::: SOURCE MATERIAL :::

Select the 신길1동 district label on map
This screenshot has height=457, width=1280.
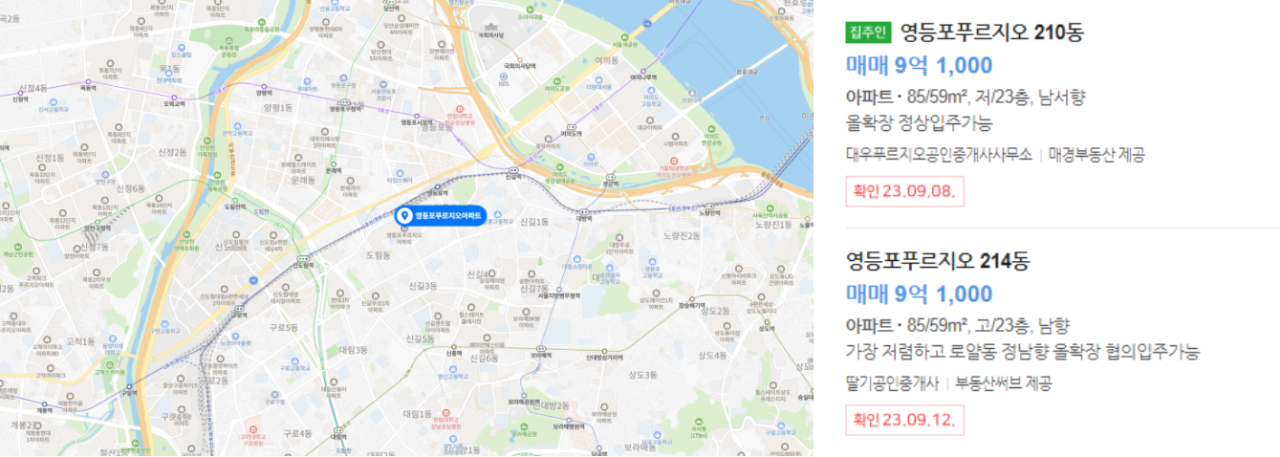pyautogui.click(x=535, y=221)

:::
::: SOURCE MATERIAL :::

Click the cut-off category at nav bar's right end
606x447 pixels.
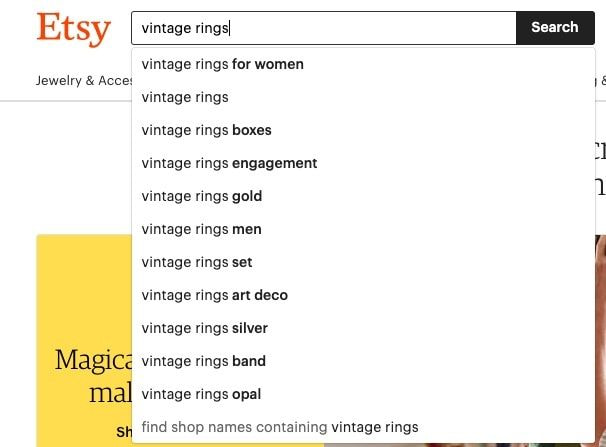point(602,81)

:::

__THE EXERCISE__. Rewrite the stretch of data from the line containing "Click the cut-off" through the line containing "point(602,81)", keeping the requests and scaling every coordinate in the answers by 2.1, rounded to whole numbers with halves rounded up. Leave out the pictures and change no other numbers.

__REPLY__.
Click the cut-off category at nav bar's right end
606x447 pixels.
point(1264,170)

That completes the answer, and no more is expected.